● Job: Copy the rows below word for word, everything from the line containing "The width and" down to the line containing "coord(178,62)", both of those lines included. Leave the pictures out of your copy.

● Pointing records for text and elements:

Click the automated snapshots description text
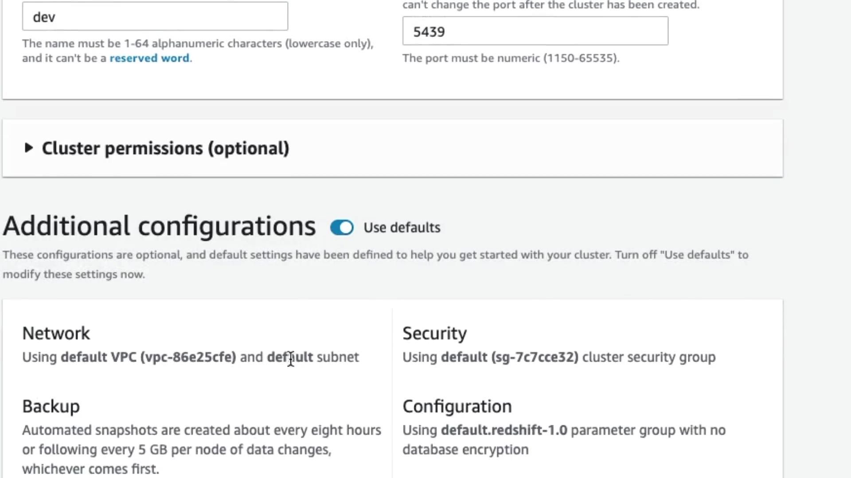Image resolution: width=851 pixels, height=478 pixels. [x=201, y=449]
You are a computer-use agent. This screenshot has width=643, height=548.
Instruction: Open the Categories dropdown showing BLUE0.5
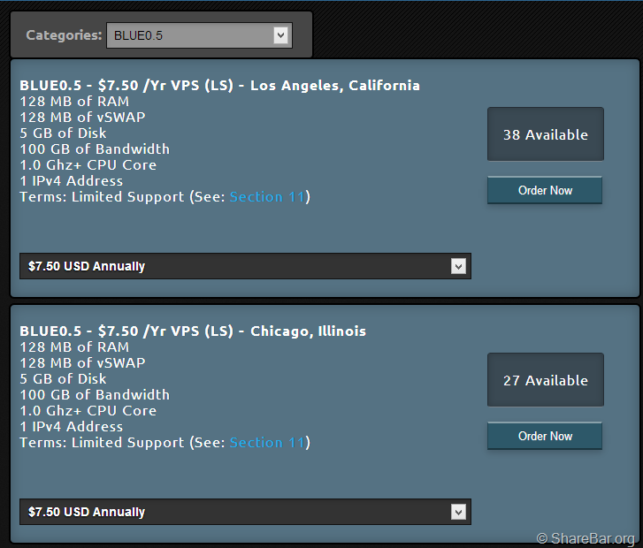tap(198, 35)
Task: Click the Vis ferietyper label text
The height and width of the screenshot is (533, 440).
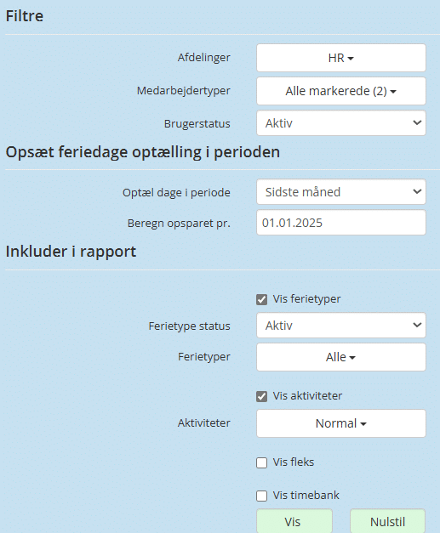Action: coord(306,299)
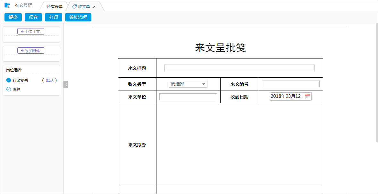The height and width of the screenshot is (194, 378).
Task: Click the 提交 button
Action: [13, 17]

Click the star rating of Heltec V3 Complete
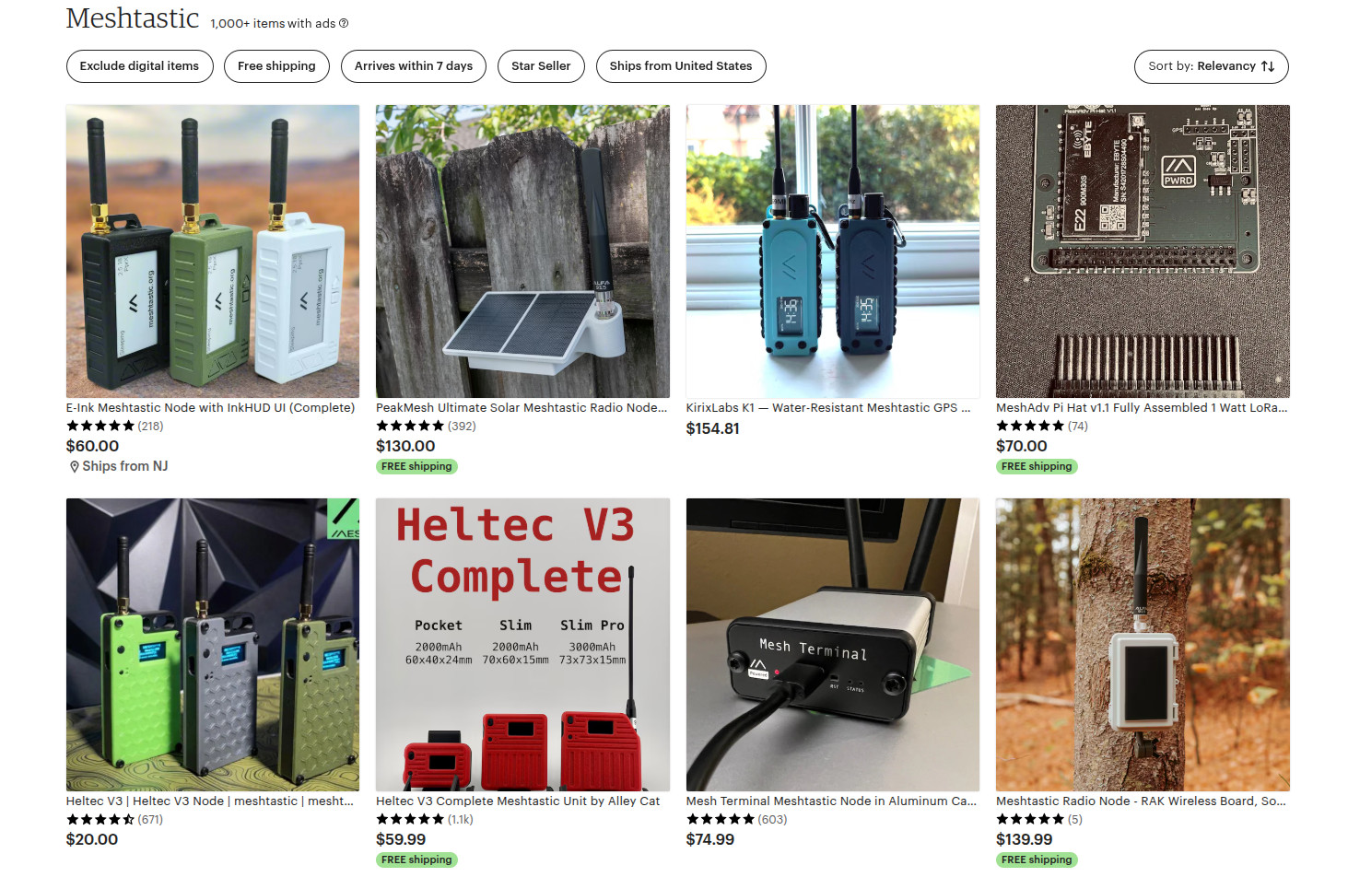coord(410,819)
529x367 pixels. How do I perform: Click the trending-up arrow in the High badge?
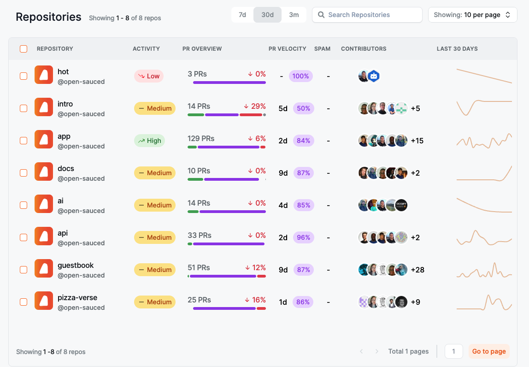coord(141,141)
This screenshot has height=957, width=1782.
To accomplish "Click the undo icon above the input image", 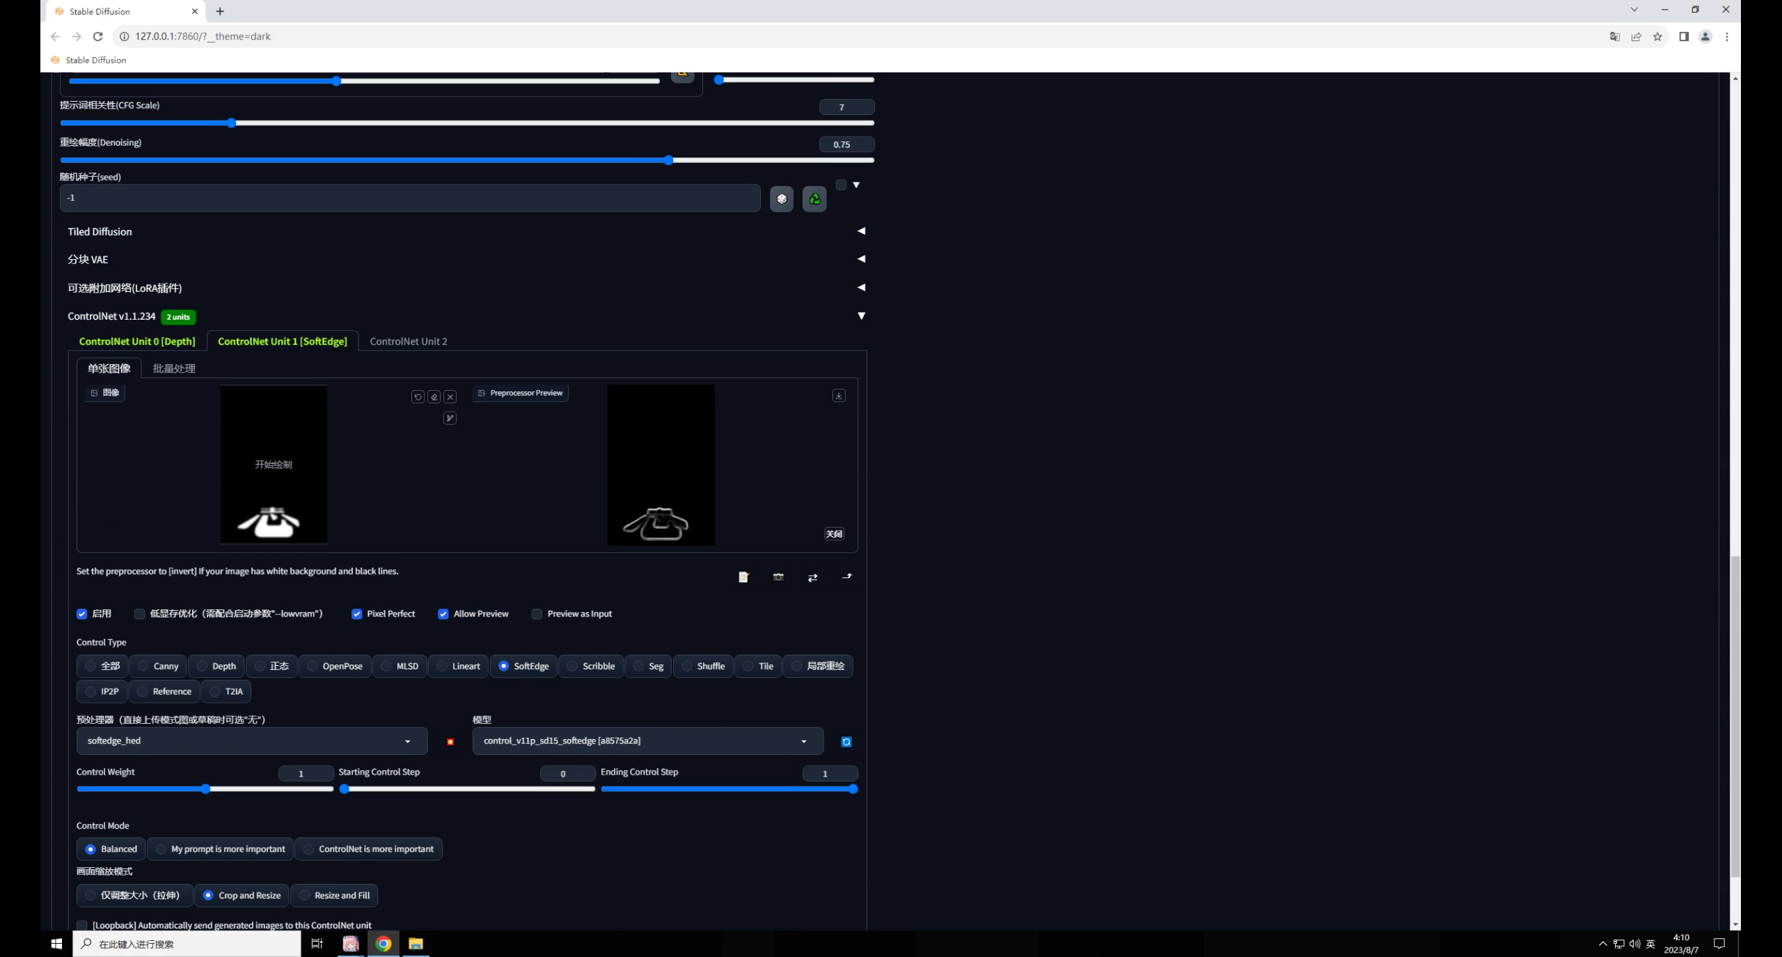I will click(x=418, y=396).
* * *
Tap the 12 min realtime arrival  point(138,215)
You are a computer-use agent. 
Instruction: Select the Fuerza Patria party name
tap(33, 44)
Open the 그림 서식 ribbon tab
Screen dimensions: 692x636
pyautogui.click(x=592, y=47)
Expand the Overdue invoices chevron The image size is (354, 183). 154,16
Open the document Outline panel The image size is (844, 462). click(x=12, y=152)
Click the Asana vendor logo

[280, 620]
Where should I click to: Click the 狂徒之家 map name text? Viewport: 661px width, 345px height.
==
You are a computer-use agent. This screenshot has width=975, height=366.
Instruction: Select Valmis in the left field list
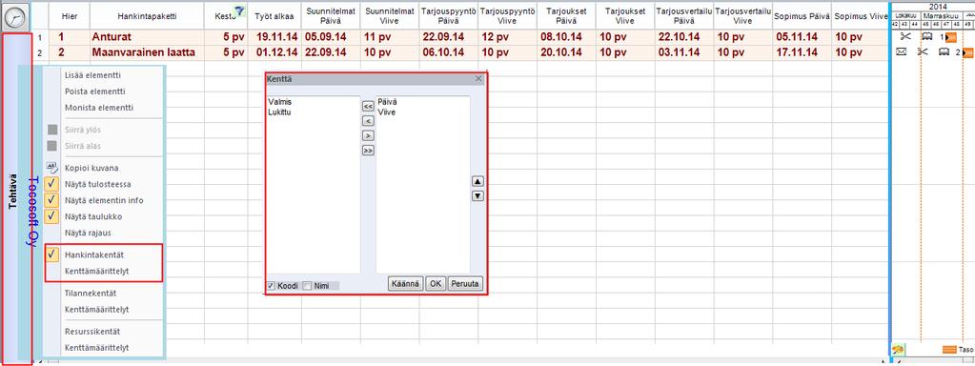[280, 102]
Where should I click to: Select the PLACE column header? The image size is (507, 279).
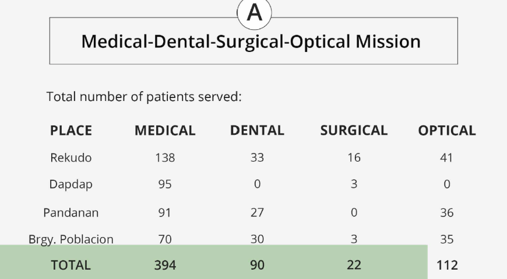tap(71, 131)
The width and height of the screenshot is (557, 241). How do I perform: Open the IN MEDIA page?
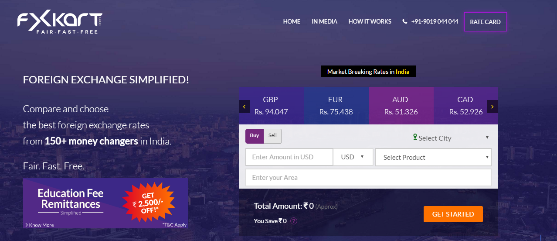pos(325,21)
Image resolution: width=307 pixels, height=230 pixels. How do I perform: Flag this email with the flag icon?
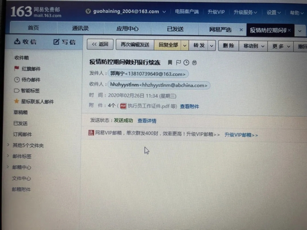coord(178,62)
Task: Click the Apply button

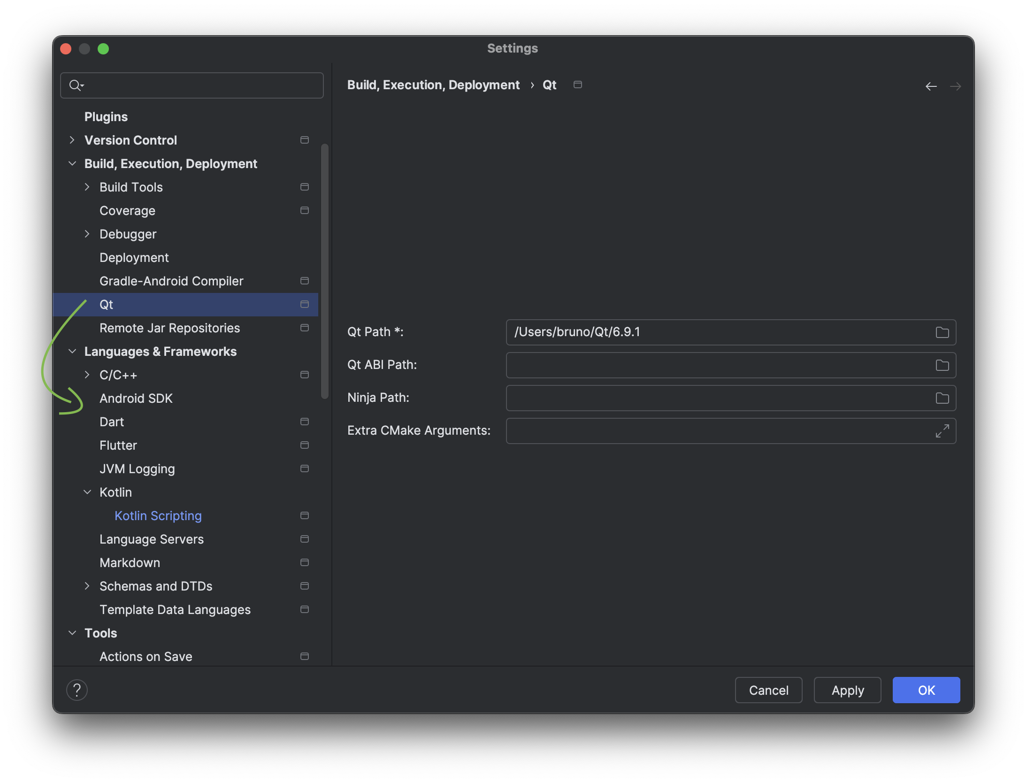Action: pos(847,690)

● Response below:
The width and height of the screenshot is (557, 241). How do I perform: Open the IN MEDIA page?
pos(325,21)
Image resolution: width=307 pixels, height=230 pixels. How do I perform: Flag this email with the flag icon?
coord(178,62)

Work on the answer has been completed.